Q.荒井さん、最近は海外に行かれたとうかがいましたが。
荒井
先日、伊勢丹シンガポール店で、四国の特産物の紹介コーナーが設けられました。その際、香川県県産品振興課から出店を依頼されてシンガポールに行ってきました。
お買い物に来られた方も、そして著名な料理人も「これはウマイ!」と一言。直接この言葉を聞けるのはシアワセです。実の子供を誉められた気分です。
Q.最近では、畑へ足を運ぶ方が多いと聞きますが。
荒井
イタリア人料理研究家ベリッシモ・フランチェスコ氏がお越しになりました。
畑をじっくりと見ていただき、丁寧に育てているのが伝わったようです。嬉しかったですよ。

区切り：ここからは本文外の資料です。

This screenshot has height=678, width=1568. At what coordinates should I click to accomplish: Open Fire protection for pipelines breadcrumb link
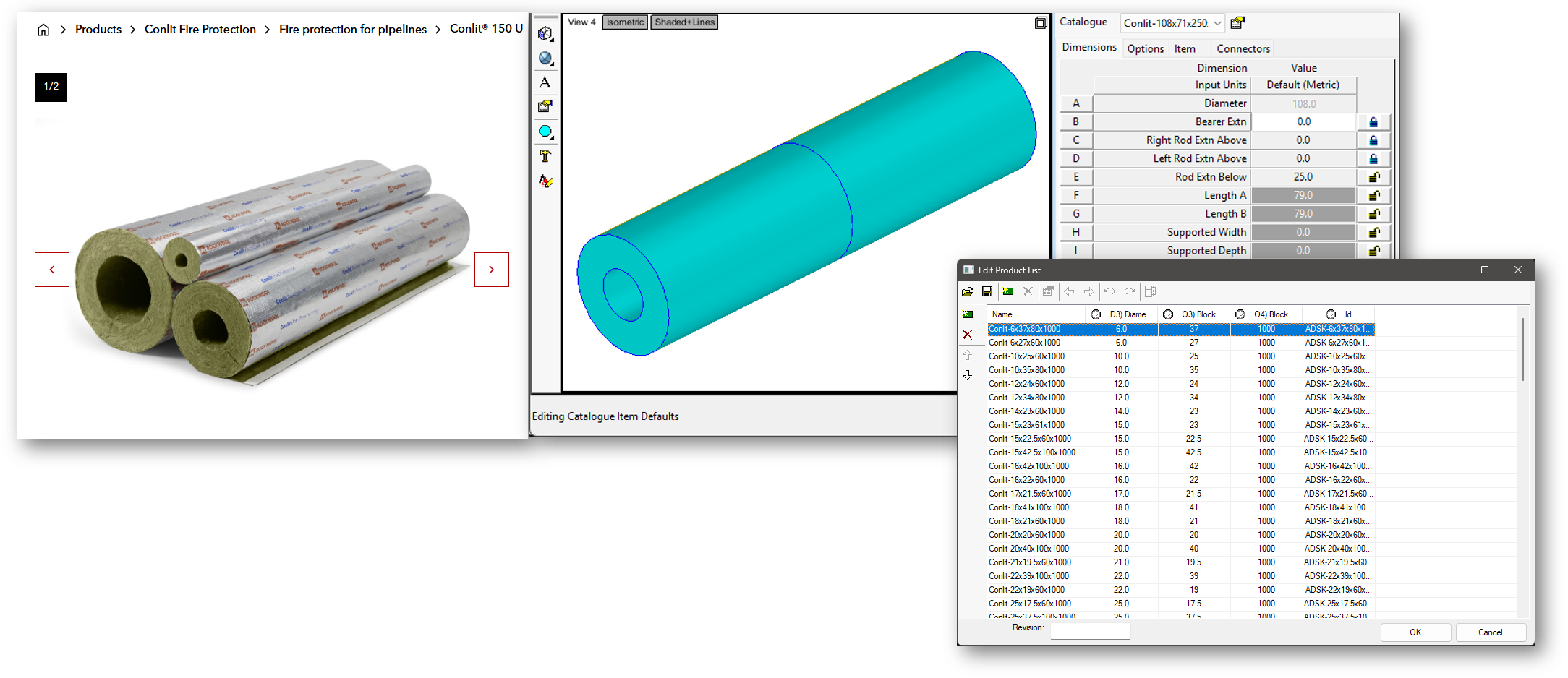[353, 29]
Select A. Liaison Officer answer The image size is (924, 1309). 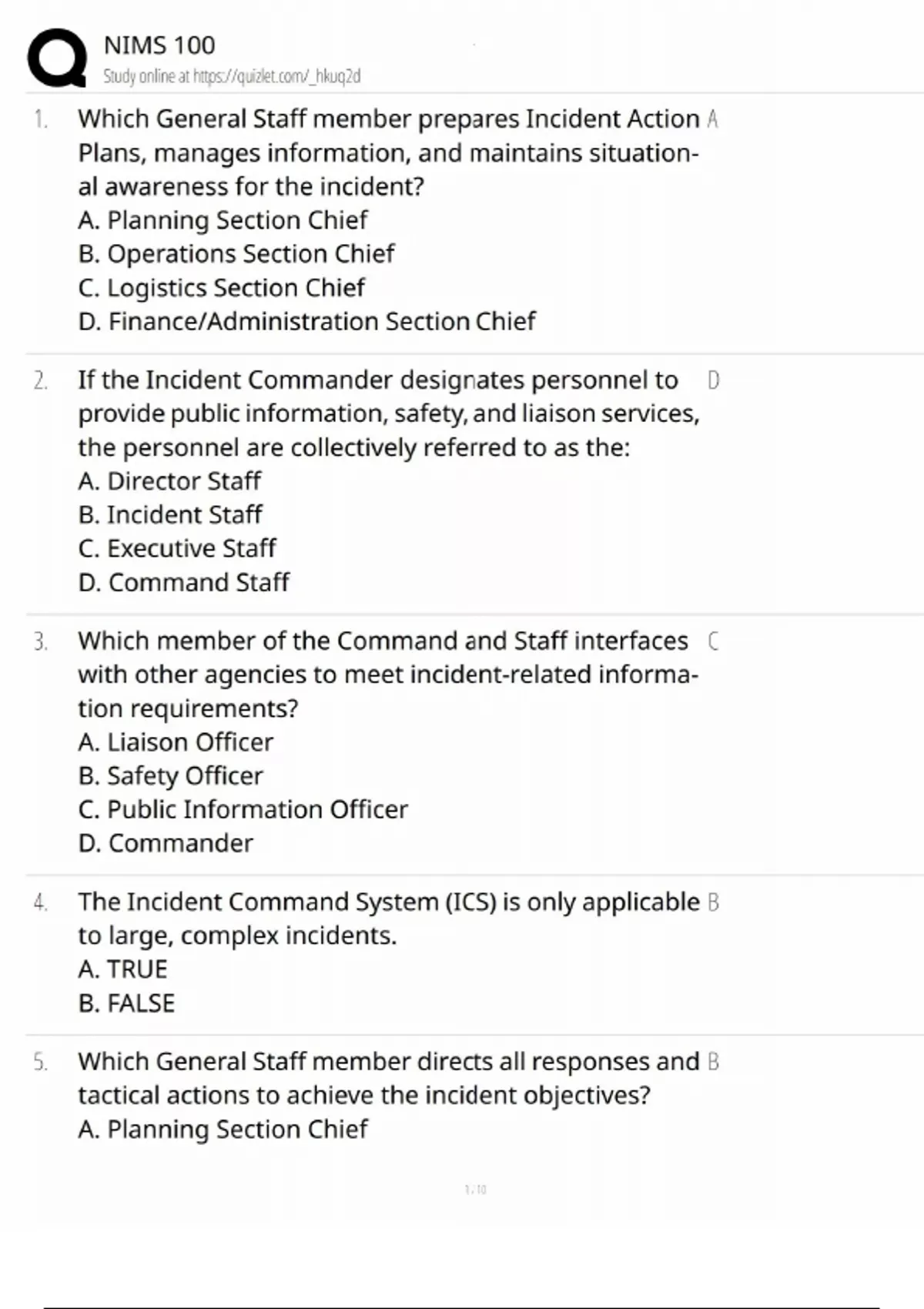[x=176, y=742]
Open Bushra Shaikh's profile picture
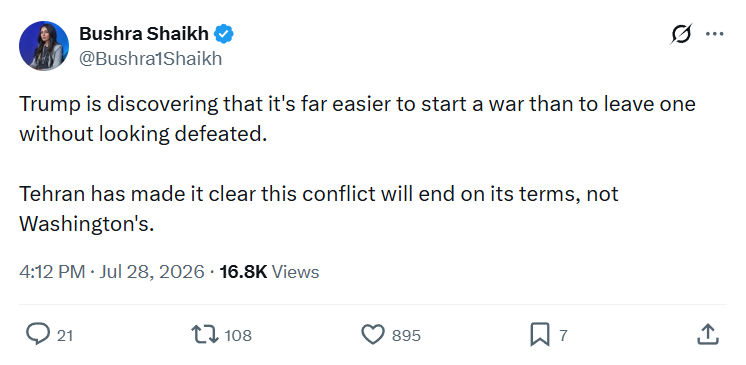746x365 pixels. 44,46

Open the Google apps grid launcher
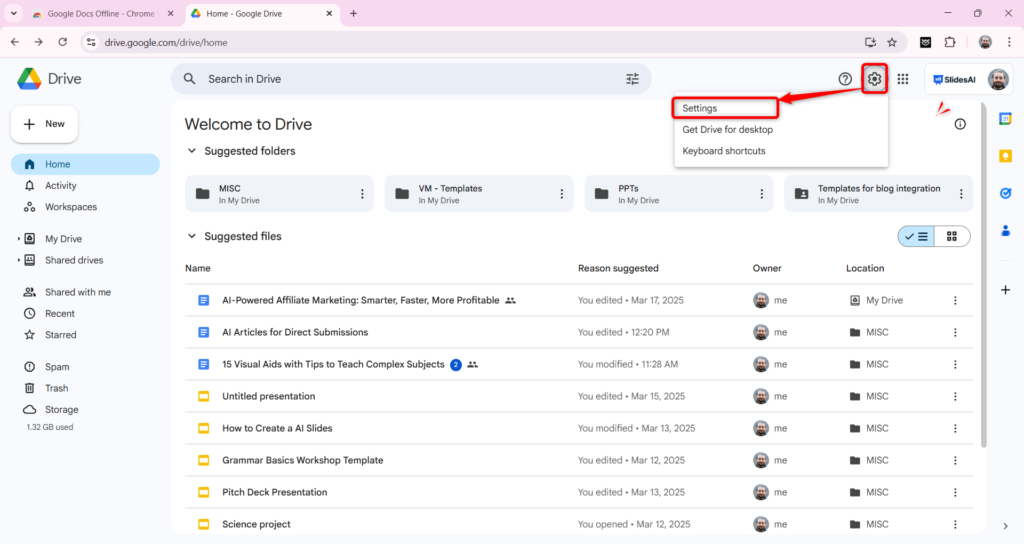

何かの取材だったようですがー。
Q.アライオリーブ設立一周年おめでとうございます。
荒井 ありがとうございます。感謝の気持ちを込めて、2011年11月5日に一周年記念の収穫祭を開催しました。当日はあいにくの雨でオリーブ収穫体験はできませんでしたが、新油テイスティング、オリーブの種飛ばし大会、懇親会と盛り上がりました。参加してくださった皆さま、ありがとうございました。